Power Analysis — The Often-Forgotten Step
Many researchers focus solely on confidence and margin of error, ignoring statistical power. Power (1 − β) is the probability of detecting a real effect of a given size. A study can have a tight 95% CI and still be underpowered if the effect size being measured is small relative to sample size. Power analysis works in both directions: given a fixed budget (sample size), what is the smallest effect you can reliably detect? Or, given a target effect size (from prior literature or practical importance), how many subjects do you need for 80% power? Cohen's d standardizes effect sizes so they can be compared across studies: d = 0.2 (small), 0.5 (medium), 0.8 (large). With n = 50 per group, a study has only 40% power to detect a small effect (d = 0.2) but 98% power to detect a large one (d = 0.8). Failing to account for power means underpowered studies are published with negative results that incorrectly rule out real effects — contributing to the replication crisis in psychology and medicine.
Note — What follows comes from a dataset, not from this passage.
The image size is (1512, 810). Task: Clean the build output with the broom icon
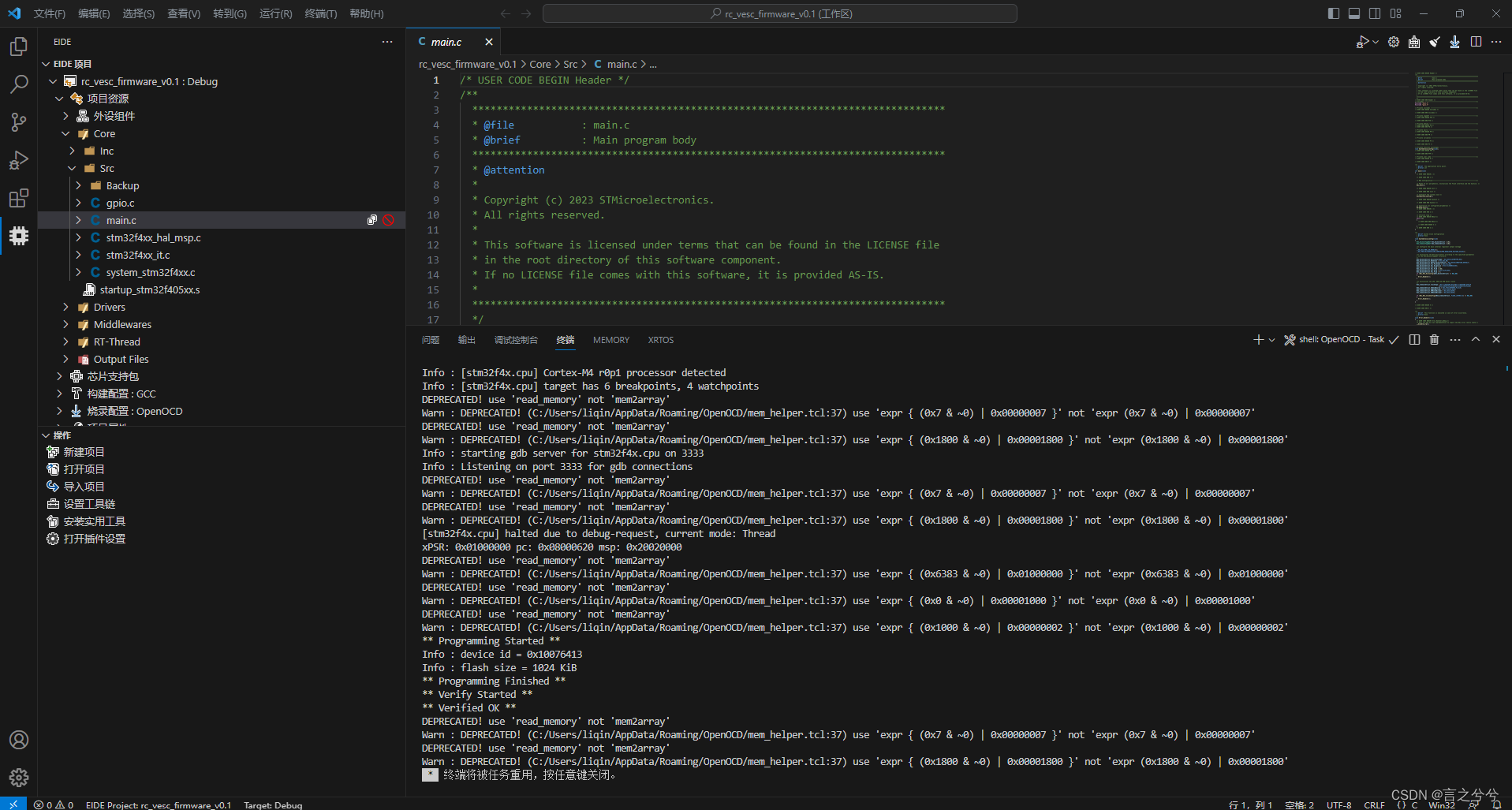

Finite Populations and the Census Myth
A common misconception is that you need to survey a large fraction of a population to get reliable results. In reality, for populations above about 10,000, the required sample size barely changes because the finite population correction factor approaches 1. The precision of a survey is determined almost entirely by the absolute sample size, not by the fraction sampled. A poll of n = 1,068 achieves ±3% margin at 95% confidence whether the population is 100,000 or 330 million. The finite population correction n_adj = nN/(n + N − 1) only matters when sampling more than 5–10% of the total population — for example, surveying 100 out of 500 employees. For small populations (N = 500), sampling 50 requires n_adj ≈ 44 instead of 384 — a substantial reduction. Understanding when to apply this correction prevents both over-sampling (wasting resources) and under-sampling (insufficient precision) in contexts like quality control, small-community surveys, or animal population surveys.